Essais nucléaires : les atteintes aux enfants

Article paru dans la revue Sortir du nucléaire n°77 - Printemps 2018



193 tirs nucléaires, atmosphériques et souterrains, ont été réalisés par la France entre 1966 et 1996 en Polynésie. Christian Sueur, pédopsychiatre, a conduit une vaste étude sur les effets à long terme des ces essais nucléaires sur les populations locales, et plus particulièrement sur les enfants. Il nous fait part de ses observations et conclusions.



Entre 2012 et 2017, vous avez créé et dirigé le service de pédopsychiatrie au sein du Centre hospitalier de la Polynésie française. Qu’est-ce qui vous a conduit à entreprendre cette recherche sur les conséquences génétiques des essais nucléaires ?
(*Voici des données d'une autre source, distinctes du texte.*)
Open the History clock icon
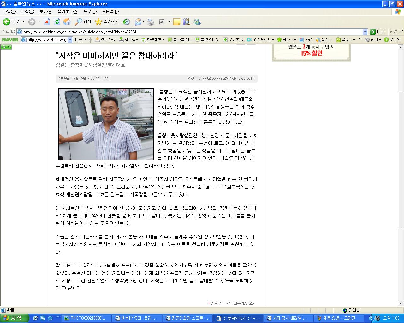The width and height of the screenshot is (404, 323). [126, 22]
Christian Sueur : Dès mon arrivée en Polynésie, en 2007, j’ai été confronté cliniquement à plusieurs enfants (entre 4 et 10 ans), qui m’étaient adressés par les pédiatres et les écoles, pour des troubles envahissants du développement (troubles du spectre autistique et/ou retard mental), associés à des anomalies génétiques, établies soit au vu de la coexistence d’anomalies du développement morphologique, ou bien du fait de la révélation d’anomalies des analyses génétiques sanguines réalisées dans le service (micro-délétions rares, translocations chromosomiques...). L’anamnèse de ces cas cliniques mettait également en évidence l’existence de fréquentes anomalies génétiques ou de pathologies cancéreuses chez les parents ou dans la fratrie, et le fait qu’un ou plusieurs des grands-parents biologiques avaient travaillé au Centre des essais du Pacifique, à l’époque des essais nucléaires atmosphériques (1966-1974).
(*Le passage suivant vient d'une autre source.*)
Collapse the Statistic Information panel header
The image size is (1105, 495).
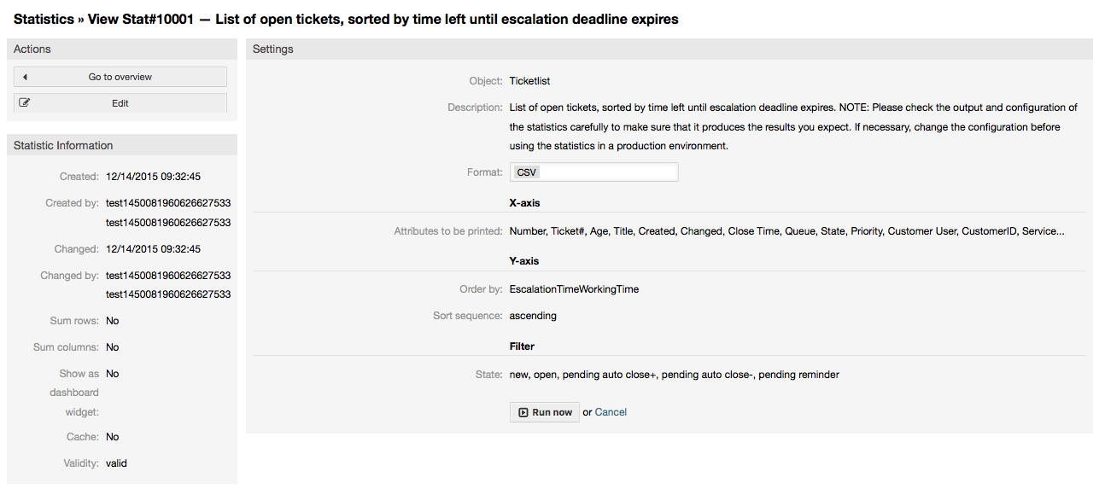pyautogui.click(x=122, y=146)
Certains des enfants polynésiens reçus en consultation présentaient des troubles similaires aux “enfants de Tchernobyl“ des orphelinats caucasiens de l’ex-Union Soviétique.
© LP-Suliane-Favennec

La confrontation différentielle entre cette “clinique polynésienne particulière“ et mes expériences précédentes en pédopsychiatrie constitue le point de départ de mon interrogation ; cette interrogation, à l’origine très “théorique“, étiologique, sur le faible “échantillon“ constitué par mes petits patients de l’Hôpital de jour, s’est approfondie, lorsque certains des enfants que j’étais amené à voir en consultation pour des troubles envahissants du développement dans les îles et atolls des cinq archipels de Polynésie française où nous avons travaillé, à partir de la création du service de pédopsychiatrie de secteur au CHPF, “ressemblaient“ à certains enfants croisés dans des orphelinats caucasiens de l’ex-Union soviétique, lors de missions humanitaires à la fin des années 1990, que l’on m’avait présentés comme des “enfants de Tchernobyl“.
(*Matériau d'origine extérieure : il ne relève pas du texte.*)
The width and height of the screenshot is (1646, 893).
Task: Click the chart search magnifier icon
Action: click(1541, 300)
C’est donc l’accumulation de cas cliniques présentant ces trois critères : trouble envahissant du développement et/ou retard mental ; anomalies génétiques authentifiées par des tests génétiques et/ ou par des anomalies morphologiques ; grand(s)-parent(s) ayant travaillé au CEP, ou racontant des témoignages sanitaires inquiétants subis lors des retombées des essais nucléaires atmosphériques durant leur jeunesse, principalement dans le sud de l’archipel des Tuamotu.

Mahine, 15 ans, souffre d’un trouble envahissant du comportement, avec notamment un retard mental sévère.
© LP-Suliane-Favennec

La confrontation entre la fréquence de ces situations dans notre activité clinique quotidienne, qui dépassaient largement les “séries épidémiologiques“ ordinaires (fréquence des maladies génétiques, et particulièrement, présence sur des groupes humains de quelques centaines de personnes, de plusieurs micro-délétions ordinairement présentes à une fréquence de un cas pour plusieurs dizaines ou centaines de milliers d’habitants), nous a donc incités à rechercher dans la littérature scienti que, médicale et radiobiologique, des études présentant des situations similaires, mises en rapports avec des “faits nucléaires“ (accidents nucléaires industriels, retombées liées à l’utilisation d’armes nucléaires (Hiroshima et Nagasaki, mais aussi sur des théâtres de guerres récentes avec la dissémination de l’utilisation de projectiles à “uranium appauvri“), pollutions industrielles et minières, effets indésirables de certaines radiothérapies...

Quelles sont les principales conclusions de votre recherche ?

Notre recherche, qui n’a pas pu se développer au-delà de la compilation de cas, nous amène à nous interroger sur un lien putatif entre :

  • les données scientifiques objectives (bien que toujours controversées), issues de la radiobiologie récente, concernant d’une part les effets cumulés sur l’organisme des faibles doses de radioactivité, et d’autre part, la réalité objective du risque de transmission épigénétique de l’instabilité génétique sur plusieurs générations, à partir de l’irradiation des cellules germinales des “vétérans du nucléaire“, à l’origine de la transmission d’anomalies génétiques plus ou moins “parlantes“, à leur descendance,
  • et l’évidence clinique que nous avons mise en avant, à savoir le lien “spécifique“ loco-régional qui apparaît, entre la réalité écotoxicologique liée à la radioactivité consécutive aux essais nucléaires du CEP, et l’apparition de pathologies génétiques radio transmissibles, sur le territoire polynésien, soumis pendant une trentaine d’années à une intense pollution radioactive, sur l’ensemble de ces îles et atolls, de 1966 à 1974.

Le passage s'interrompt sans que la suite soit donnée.